Milhões de pessoas se beneficiam da pesca e da coleta de animais, como caranguejos e mariscos, tanto para consumo próprio como para o comércio —um aspecto, assim como a conservação da biodiversidade marinha, diretamente ameaçado pela crise climática.
"Se diminuem os impactos cumulativos, como poluição e sobrepesca, aumenta a capacidade desse ecossistema se autorregular frente ao aquecimento e à acidificação do oceano.
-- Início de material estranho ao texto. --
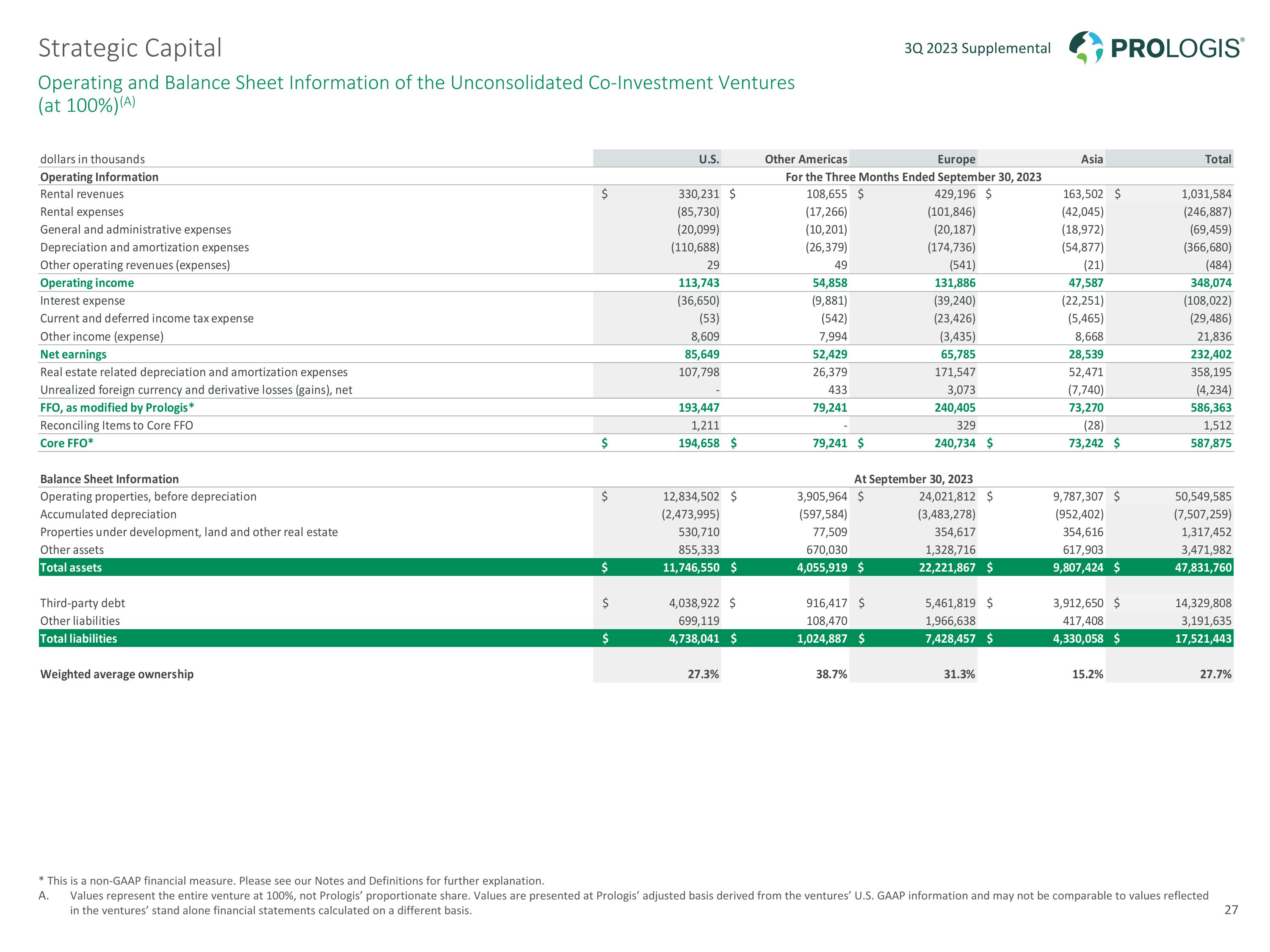Select the U.S. column header
1270x952 pixels.
click(x=709, y=159)
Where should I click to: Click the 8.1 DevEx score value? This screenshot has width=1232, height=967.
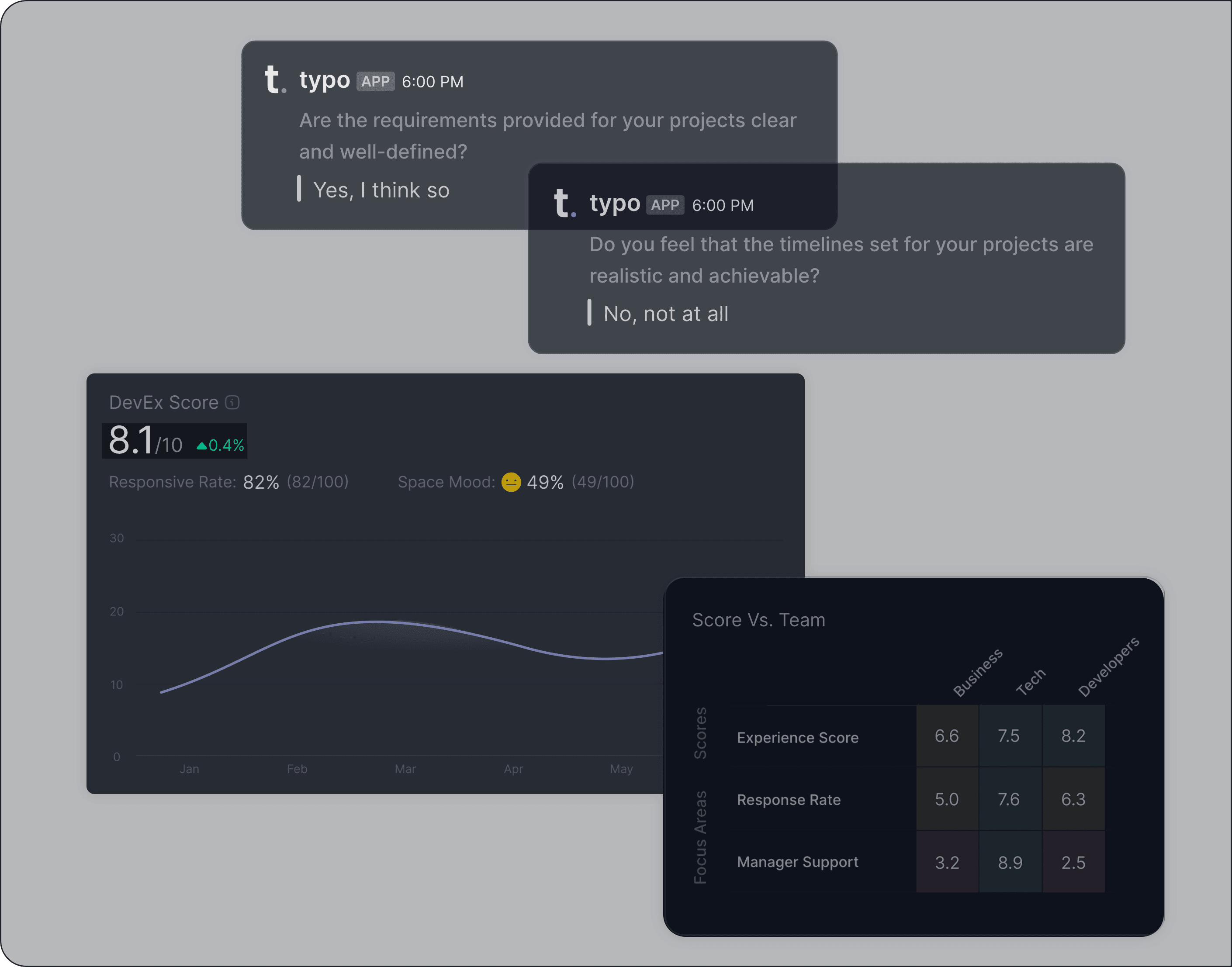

O objetivo de unidades de conservação e outras áreas marinhas protegidas é exatamente diminuir impactos cumulativos para que a biodiversidade e as comunidades que dependem dela sigam saudáveis", explica a bióloga.
Além dos benefícios locais, regionais e planetários, iniciativas de carbono azul também podem se converter em instrumentos de mercado, por meio de créditos de carbono azul.
"O carbono azul tende a ser mais atraente para compradores que desejam algo além da mitigação", afirma Vanderklift.
Como os projetos normalmente são mais custosos do que os feitos em terra, créditos de carbono azul tendem a ser mais caros. Esse valor está normalmente associado a soluções de captura de carbono mais eficazes e completas, mas o especialista ressalta também a importância de considerar nessa precificação o impacto e os benefícios do projeto para as comunidades locais.
"Quando se obtém esse conjunto de benefícios em um único pacote, os compradores desses créditos estão dispostos a pagar um pouco mais. Eles existem, só não estou convencido de que representem a maioria do mercado ainda", pondera, acrescentando que esse cenário é muito diferente de um país para outro.
"Na Austrália, a tecnologia existe, mas os custos são muito altos —na maioria das vezes, proibitivos", exemplifica. "Em outras partes do Oceano Índico, os custos podem não ser tão altos —custos de mão de obra são menores em alguns lugares, por exemplo— mas a capacidade técnica também pode ser menor. Cada contexto é diferente."